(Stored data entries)
•••

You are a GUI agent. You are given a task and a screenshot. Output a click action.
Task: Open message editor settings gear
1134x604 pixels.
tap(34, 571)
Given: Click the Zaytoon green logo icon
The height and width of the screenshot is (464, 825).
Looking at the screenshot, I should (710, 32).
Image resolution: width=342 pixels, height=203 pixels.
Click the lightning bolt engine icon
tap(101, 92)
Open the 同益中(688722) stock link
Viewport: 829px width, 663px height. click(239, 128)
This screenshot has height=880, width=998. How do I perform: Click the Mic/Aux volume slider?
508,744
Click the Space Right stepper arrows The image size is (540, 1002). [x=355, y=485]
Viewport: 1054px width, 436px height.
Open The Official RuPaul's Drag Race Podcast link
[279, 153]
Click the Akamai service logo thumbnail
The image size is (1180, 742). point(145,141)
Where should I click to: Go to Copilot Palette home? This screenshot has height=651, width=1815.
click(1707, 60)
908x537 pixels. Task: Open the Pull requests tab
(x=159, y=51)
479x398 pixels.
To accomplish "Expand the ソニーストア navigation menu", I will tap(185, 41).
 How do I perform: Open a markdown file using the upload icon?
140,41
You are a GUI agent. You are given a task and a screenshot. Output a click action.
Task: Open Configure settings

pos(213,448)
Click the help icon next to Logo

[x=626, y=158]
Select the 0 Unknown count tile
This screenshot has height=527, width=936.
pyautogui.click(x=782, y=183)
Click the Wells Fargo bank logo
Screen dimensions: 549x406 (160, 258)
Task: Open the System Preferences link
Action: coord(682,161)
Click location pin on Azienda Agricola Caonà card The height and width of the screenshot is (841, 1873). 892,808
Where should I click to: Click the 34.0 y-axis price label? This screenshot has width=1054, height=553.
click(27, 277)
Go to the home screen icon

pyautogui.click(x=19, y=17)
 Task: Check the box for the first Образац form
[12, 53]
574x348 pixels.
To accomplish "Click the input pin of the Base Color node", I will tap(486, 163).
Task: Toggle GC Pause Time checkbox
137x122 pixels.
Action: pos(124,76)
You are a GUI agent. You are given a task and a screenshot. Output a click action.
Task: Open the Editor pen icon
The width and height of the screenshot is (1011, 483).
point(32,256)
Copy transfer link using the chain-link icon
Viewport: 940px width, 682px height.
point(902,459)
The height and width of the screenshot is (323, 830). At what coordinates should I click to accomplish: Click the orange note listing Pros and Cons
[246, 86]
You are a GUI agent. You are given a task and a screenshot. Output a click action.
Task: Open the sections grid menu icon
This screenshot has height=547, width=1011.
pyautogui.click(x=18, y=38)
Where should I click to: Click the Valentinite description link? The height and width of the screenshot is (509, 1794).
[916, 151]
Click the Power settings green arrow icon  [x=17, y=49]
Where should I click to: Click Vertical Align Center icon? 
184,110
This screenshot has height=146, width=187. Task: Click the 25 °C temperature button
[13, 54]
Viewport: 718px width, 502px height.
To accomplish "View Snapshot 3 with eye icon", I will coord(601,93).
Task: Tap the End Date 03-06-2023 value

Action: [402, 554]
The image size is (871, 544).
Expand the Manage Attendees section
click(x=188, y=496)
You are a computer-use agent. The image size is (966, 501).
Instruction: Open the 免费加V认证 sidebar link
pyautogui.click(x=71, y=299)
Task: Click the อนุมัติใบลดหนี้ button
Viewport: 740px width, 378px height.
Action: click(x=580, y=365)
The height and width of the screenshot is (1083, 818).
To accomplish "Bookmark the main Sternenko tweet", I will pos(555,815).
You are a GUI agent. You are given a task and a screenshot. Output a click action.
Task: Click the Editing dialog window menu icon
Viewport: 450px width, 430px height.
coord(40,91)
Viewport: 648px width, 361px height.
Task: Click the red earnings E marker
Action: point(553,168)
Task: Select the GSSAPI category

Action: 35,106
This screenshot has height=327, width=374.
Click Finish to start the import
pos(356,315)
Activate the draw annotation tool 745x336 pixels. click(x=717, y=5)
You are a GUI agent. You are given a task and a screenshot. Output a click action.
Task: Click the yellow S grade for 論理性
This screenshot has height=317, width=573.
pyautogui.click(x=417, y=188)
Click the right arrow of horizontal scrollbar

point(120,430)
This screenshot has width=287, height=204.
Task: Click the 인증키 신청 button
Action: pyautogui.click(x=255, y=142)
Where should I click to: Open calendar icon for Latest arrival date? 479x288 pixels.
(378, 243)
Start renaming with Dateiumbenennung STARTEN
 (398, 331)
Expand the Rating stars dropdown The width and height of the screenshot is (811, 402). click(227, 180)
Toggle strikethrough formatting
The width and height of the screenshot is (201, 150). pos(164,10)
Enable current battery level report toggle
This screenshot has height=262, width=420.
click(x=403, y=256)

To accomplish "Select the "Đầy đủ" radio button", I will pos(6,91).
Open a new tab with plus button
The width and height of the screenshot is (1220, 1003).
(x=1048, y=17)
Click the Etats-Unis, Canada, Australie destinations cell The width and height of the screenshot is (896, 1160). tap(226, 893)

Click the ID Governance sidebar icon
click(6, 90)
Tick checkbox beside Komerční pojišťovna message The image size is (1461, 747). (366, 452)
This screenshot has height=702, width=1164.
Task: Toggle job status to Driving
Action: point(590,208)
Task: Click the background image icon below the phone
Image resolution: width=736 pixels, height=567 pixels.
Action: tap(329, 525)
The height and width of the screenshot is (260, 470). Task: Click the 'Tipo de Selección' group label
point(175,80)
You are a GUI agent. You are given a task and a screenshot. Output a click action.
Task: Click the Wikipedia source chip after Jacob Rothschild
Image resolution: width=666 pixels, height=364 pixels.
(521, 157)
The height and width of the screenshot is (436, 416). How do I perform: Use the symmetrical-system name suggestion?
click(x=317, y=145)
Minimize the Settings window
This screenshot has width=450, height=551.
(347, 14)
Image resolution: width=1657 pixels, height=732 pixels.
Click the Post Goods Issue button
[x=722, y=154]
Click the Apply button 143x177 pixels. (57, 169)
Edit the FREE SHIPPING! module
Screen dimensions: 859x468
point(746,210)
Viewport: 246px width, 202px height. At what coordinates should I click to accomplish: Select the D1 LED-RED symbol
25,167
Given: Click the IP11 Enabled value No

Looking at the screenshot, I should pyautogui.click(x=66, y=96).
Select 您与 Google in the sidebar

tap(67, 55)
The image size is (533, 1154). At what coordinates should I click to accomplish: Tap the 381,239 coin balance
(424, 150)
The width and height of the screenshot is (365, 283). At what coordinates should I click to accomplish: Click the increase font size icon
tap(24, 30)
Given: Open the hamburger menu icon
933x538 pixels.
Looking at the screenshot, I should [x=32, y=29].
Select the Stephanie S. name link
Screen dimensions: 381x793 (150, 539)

•••

WHAT IS REQUIRED: Output all of the data again, exactly.

SOLUTION FOR THIS TASK:
You are a GUI agent. You are given a task and a screenshot. Output a click action.
Task: Open message editor settings gear
1134x604 pixels.
tap(34, 571)
Given: Click the Zaytoon green logo icon
The height and width of the screenshot is (464, 825).
Looking at the screenshot, I should (710, 32).
Image resolution: width=342 pixels, height=203 pixels.
Click the lightning bolt engine icon
tap(101, 92)
Open the 同益中(688722) stock link
Viewport: 829px width, 663px height. click(239, 128)
This screenshot has height=880, width=998. How do I perform: Click the Mic/Aux volume slider?
508,744
Click the Space Right stepper arrows The image size is (540, 1002). [x=355, y=485]
Viewport: 1054px width, 436px height.
Open The Official RuPaul's Drag Race Podcast link
[279, 153]
Click the Akamai service logo thumbnail
The image size is (1180, 742). point(145,141)
Where should I click to: Go to Copilot Palette home? This screenshot has height=651, width=1815.
click(1707, 60)
908x537 pixels. Task: Open the Pull requests tab
(x=159, y=51)
479x398 pixels.
To accomplish "Expand the ソニーストア navigation menu", I will tap(185, 41).
 How do I perform: Open a markdown file using the upload icon?
140,41
You are a GUI agent. You are given a task and a screenshot. Output a click action.
Task: Open Configure settings

pos(213,448)
Click the help icon next to Logo

[x=626, y=158]
Select the 0 Unknown count tile
This screenshot has height=527, width=936.
pyautogui.click(x=782, y=183)
Click the Wells Fargo bank logo
Screen dimensions: 549x406 (160, 258)
Task: Open the System Preferences link
Action: coord(682,161)
Click location pin on Azienda Agricola Caonà card The height and width of the screenshot is (841, 1873). 892,808
Where should I click to: Click the 34.0 y-axis price label? This screenshot has width=1054, height=553.
click(27, 277)
Go to the home screen icon

pyautogui.click(x=19, y=17)
 Task: Check the box for the first Образац form
[12, 53]
574x348 pixels.
To accomplish "Click the input pin of the Base Color node", I will tap(486, 163).
Task: Toggle GC Pause Time checkbox
137x122 pixels.
Action: pos(124,76)
You are a GUI agent. You are given a task and a screenshot. Output a click action.
Task: Open the Editor pen icon
The width and height of the screenshot is (1011, 483).
point(32,256)
Copy transfer link using the chain-link icon
Viewport: 940px width, 682px height.
point(902,459)
The height and width of the screenshot is (323, 830). At what coordinates should I click to accomplish: Click the orange note listing Pros and Cons
[246, 86]
You are a GUI agent. You are given a task and a screenshot. Output a click action.
Task: Open the sections grid menu icon
This screenshot has height=547, width=1011.
pyautogui.click(x=18, y=38)
Where should I click to: Click the Valentinite description link? The height and width of the screenshot is (509, 1794).
[916, 151]
Click the Power settings green arrow icon  [x=17, y=49]
Where should I click to: Click Vertical Align Center icon? 
184,110
This screenshot has height=146, width=187. Task: Click the 25 °C temperature button
[13, 54]
Viewport: 718px width, 502px height.
To accomplish "View Snapshot 3 with eye icon", I will coord(601,93).
Task: Tap the End Date 03-06-2023 value

Action: [402, 554]
The image size is (871, 544).
Expand the Manage Attendees section
click(x=188, y=496)
You are a computer-use agent. The image size is (966, 501).
Instruction: Open the 免费加V认证 sidebar link
pyautogui.click(x=71, y=299)
Task: Click the อนุมัติใบลดหนี้ button
Viewport: 740px width, 378px height.
Action: click(x=580, y=365)
The height and width of the screenshot is (1083, 818).
To accomplish "Bookmark the main Sternenko tweet", I will pos(555,815).
You are a GUI agent. You are given a task and a screenshot. Output a click action.
Task: Click the Editing dialog window menu icon
Viewport: 450px width, 430px height.
coord(40,91)
Viewport: 648px width, 361px height.
Task: Click the red earnings E marker
Action: point(553,168)
Task: Select the GSSAPI category

Action: 35,106
This screenshot has height=327, width=374.
Click Finish to start the import
pos(356,315)
Activate the draw annotation tool 745x336 pixels. click(x=717, y=5)
You are a GUI agent. You are given a task and a screenshot. Output a click action.
Task: Click the yellow S grade for 論理性
This screenshot has height=317, width=573.
pyautogui.click(x=417, y=188)
Click the right arrow of horizontal scrollbar

point(120,430)
This screenshot has width=287, height=204.
Task: Click the 인증키 신청 button
Action: pyautogui.click(x=255, y=142)
Where should I click to: Open calendar icon for Latest arrival date? 479x288 pixels.
(378, 243)
Start renaming with Dateiumbenennung STARTEN
 (398, 331)
Expand the Rating stars dropdown The width and height of the screenshot is (811, 402). click(227, 180)
Toggle strikethrough formatting
The width and height of the screenshot is (201, 150). pos(164,10)
Enable current battery level report toggle
This screenshot has height=262, width=420.
click(x=403, y=256)

To accomplish "Select the "Đầy đủ" radio button", I will pos(6,91).
Open a new tab with plus button
The width and height of the screenshot is (1220, 1003).
(x=1048, y=17)
Click the Etats-Unis, Canada, Australie destinations cell The width and height of the screenshot is (896, 1160). tap(226, 893)

Click the ID Governance sidebar icon
click(6, 90)
Tick checkbox beside Komerční pojišťovna message The image size is (1461, 747). (366, 452)
This screenshot has height=702, width=1164.
Task: Toggle job status to Driving
Action: point(590,208)
Task: Click the background image icon below the phone
Image resolution: width=736 pixels, height=567 pixels.
Action: tap(329, 525)
The height and width of the screenshot is (260, 470). Task: Click the 'Tipo de Selección' group label
point(175,80)
You are a GUI agent. You are given a task and a screenshot. Output a click action.
Task: Click the Wikipedia source chip after Jacob Rothschild
Image resolution: width=666 pixels, height=364 pixels.
(521, 157)
The height and width of the screenshot is (436, 416). How do I perform: Use the symmetrical-system name suggestion?
click(x=317, y=145)
Minimize the Settings window
This screenshot has width=450, height=551.
(347, 14)
Image resolution: width=1657 pixels, height=732 pixels.
Click the Post Goods Issue button
[x=722, y=154]
Click the Apply button 143x177 pixels. (57, 169)
Edit the FREE SHIPPING! module
Screen dimensions: 859x468
point(746,210)
Viewport: 246px width, 202px height. At what coordinates should I click to accomplish: Select the D1 LED-RED symbol
25,167
Given: Click the IP11 Enabled value No

Looking at the screenshot, I should pyautogui.click(x=66, y=96).
Select 您与 Google in the sidebar

tap(67, 55)
The image size is (533, 1154). At what coordinates should I click to accomplish: Tap the 381,239 coin balance
(424, 150)
The width and height of the screenshot is (365, 283). At what coordinates should I click to accomplish: Click the increase font size icon
tap(24, 30)
Given: Open the hamburger menu icon
933x538 pixels.
Looking at the screenshot, I should [x=32, y=29].
Select the Stephanie S. name link
Screen dimensions: 381x793 (150, 539)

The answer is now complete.